Selected text:
Start of Block
Scientific classification
- Kingdom: Animalia
- Phylum: Chordata
- Class: Aves
- Order: Pelecaniformes
- Family: Threskiornithidae
- Genus: Bostrychia
- Species: B. carunculata
- Binomial name: Bostrychia carunculata (Rüppell, 1837)
- Synonyms: Ibis carunculata Rüppell, 1837; Geronticus carunculatus (Rüppell, 1837);

= Wattled ibis =

- Authority: (Rüppell, 1837)
- Conservation status: LC
- Synonyms: Ibis carunculata Rüppell, 1837, Geronticus carunculatus (Rüppell, 1837)

Species of bird

The wattled ibis (Bostrychia carunculata) is a species of bird in the family Threskiornithidae. It is endemic to the Ethiopian Highlands and is found only in Ethiopia and Eritrea.

==Description==
The Wattled ibis is a medium-sized, dark brown, crested bird, distinguished by the combination of its dark color, its creast and its extensive white wing-patch. It has a relatively short bill, a fairly long tail and a thin wattle hanging from its throat. The basic color of the adult is dark brown. The brown face is feathered with a dusky red bill. The eye is red and surrounded by a white ring. Plumage is glossed dull green; the waddle is small and red, about 20 mm long. Body length is about 65–75 cm.
End of Block
Supplied information:
Start of Block
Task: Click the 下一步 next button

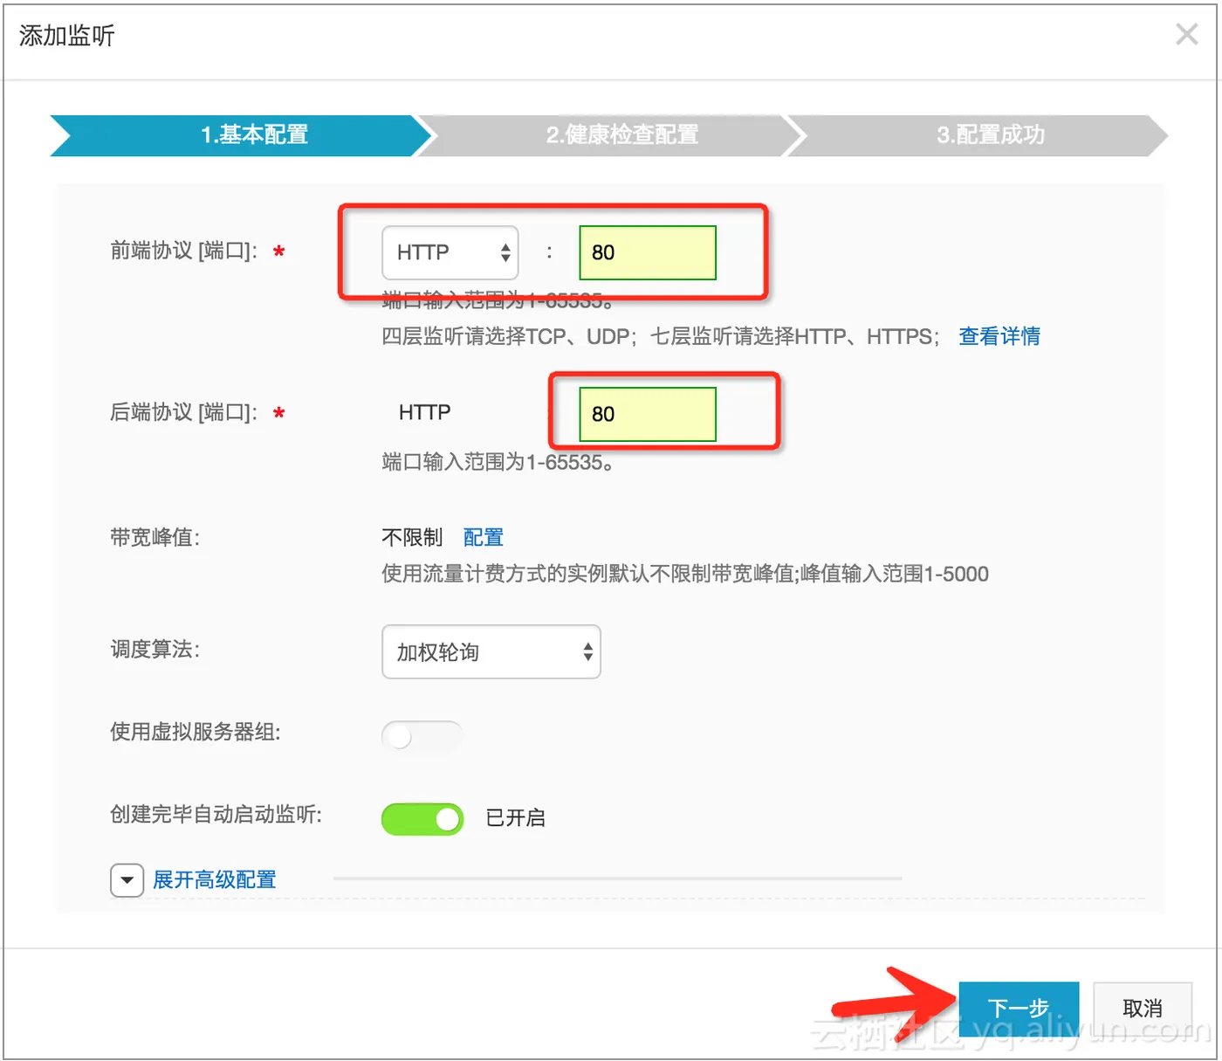Action: click(x=1018, y=1008)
End of Block
What to produce: In the wattled ibis text, what color is the adult bird's eye, and what surrounds it? The listing has nothing to do with what you're asked here.

Answer to the exercise: The eye is red and surrounded by a white ring.